Kise terdiam. Ia tak pernah tahu soal ini.
"Aku mengurung diriku sendiri di kamar selama seminggu usai pengumuman ujian, dan setelah kupikir-pikir itu tindakan yang bodoh sekali. Aku menolak bekerja; coba tanya Satsuki-san yang mati-matian membujukku untuk kembali meracik kopi di kedai. Pada akhirnya aku keluar kamar, awalnya karena rasa kasihan pada ibuku yang siang malam berusaha menghiburku. Untung kau belum mengenalku saat itu, Kise-kun, saat itu aku betul-betul tidak keren.
"Hanya karena aku tak ingin melihat ibuku menangis lagi, aku kembali bekerja; aku tidak melakukan kesalahan apa-apa dalam peracikan, namun Riko-san berulangkali memprotes rasa kopi racikanku. Katanya saat itu, kopiku 'enak tapi semakin hampa' aku sudah berkali-kali mendengar komentar seperti itu dari Riko-san bahkan sejak ia baru masuk sebagai barista disini, saat itu aku kelas 2 SMA. Aku sendiri heran karena semua orang bilang kopiku enak, tapi Riko-san ngotot bilang kopiku terasa hampa. Terima kasih pada kepekaannya; aku akhirnya sadar jika kehampaan itu asalnya dari diriku sendiri yang masih setengah-setengah melakukan pekerjaanku sebagai barista. Aku yakin, kau tidak akan suka rasa kopiku setahun yang lalu.

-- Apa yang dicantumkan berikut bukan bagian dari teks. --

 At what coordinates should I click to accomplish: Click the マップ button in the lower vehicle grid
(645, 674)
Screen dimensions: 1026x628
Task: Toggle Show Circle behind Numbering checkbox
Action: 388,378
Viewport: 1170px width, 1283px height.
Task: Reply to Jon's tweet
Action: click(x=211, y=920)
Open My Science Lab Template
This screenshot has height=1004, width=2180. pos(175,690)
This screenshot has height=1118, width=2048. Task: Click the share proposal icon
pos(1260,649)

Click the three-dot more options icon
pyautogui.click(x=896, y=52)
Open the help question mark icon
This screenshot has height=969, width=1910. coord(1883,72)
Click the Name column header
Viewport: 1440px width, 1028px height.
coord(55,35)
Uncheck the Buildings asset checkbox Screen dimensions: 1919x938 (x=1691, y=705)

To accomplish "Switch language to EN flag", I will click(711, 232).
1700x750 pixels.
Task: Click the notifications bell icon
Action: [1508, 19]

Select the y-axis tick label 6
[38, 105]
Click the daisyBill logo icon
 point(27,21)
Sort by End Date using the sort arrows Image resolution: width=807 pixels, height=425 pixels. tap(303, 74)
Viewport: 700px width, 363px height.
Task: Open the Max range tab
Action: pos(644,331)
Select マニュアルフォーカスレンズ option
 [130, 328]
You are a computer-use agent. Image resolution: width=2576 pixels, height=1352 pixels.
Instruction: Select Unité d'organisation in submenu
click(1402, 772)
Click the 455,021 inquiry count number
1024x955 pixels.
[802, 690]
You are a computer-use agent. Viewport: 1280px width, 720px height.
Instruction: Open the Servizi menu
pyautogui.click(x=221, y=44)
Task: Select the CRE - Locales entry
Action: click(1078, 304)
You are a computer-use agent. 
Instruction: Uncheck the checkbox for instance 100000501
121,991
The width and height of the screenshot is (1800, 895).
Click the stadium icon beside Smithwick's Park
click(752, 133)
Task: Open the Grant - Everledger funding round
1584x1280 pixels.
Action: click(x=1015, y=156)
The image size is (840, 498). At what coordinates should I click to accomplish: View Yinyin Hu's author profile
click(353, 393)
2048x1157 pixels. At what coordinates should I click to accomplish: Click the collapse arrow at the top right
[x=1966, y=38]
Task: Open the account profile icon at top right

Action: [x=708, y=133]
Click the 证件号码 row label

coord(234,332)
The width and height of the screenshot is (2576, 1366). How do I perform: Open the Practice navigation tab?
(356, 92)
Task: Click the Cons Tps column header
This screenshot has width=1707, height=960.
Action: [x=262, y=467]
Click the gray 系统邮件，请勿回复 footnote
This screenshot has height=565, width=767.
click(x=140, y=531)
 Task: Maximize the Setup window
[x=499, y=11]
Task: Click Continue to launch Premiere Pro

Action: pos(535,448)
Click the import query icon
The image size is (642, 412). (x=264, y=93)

"Aku tak ingin diprotes Riko-san terus, jadi aku berusaha untuk bekerja meracik kopi sepenuh hati—dan hei, lama-kelamaan aku menyukainya. Aku jadi suka wangi kopi panas yang dituangkan mesin espresso ke gelas, aku jadi suka memikirkan kemungkinan campuran biji kopi yang menghasilkan minuman yang enak, aku suka menggambar di atas cappuccino; lama-kelamaan aku suka menjadi barista. Pada saat aku menyadari bahwa aku suka menjadi barista, saat itu pula Riko-san berhenti memprotes rasa kopiku.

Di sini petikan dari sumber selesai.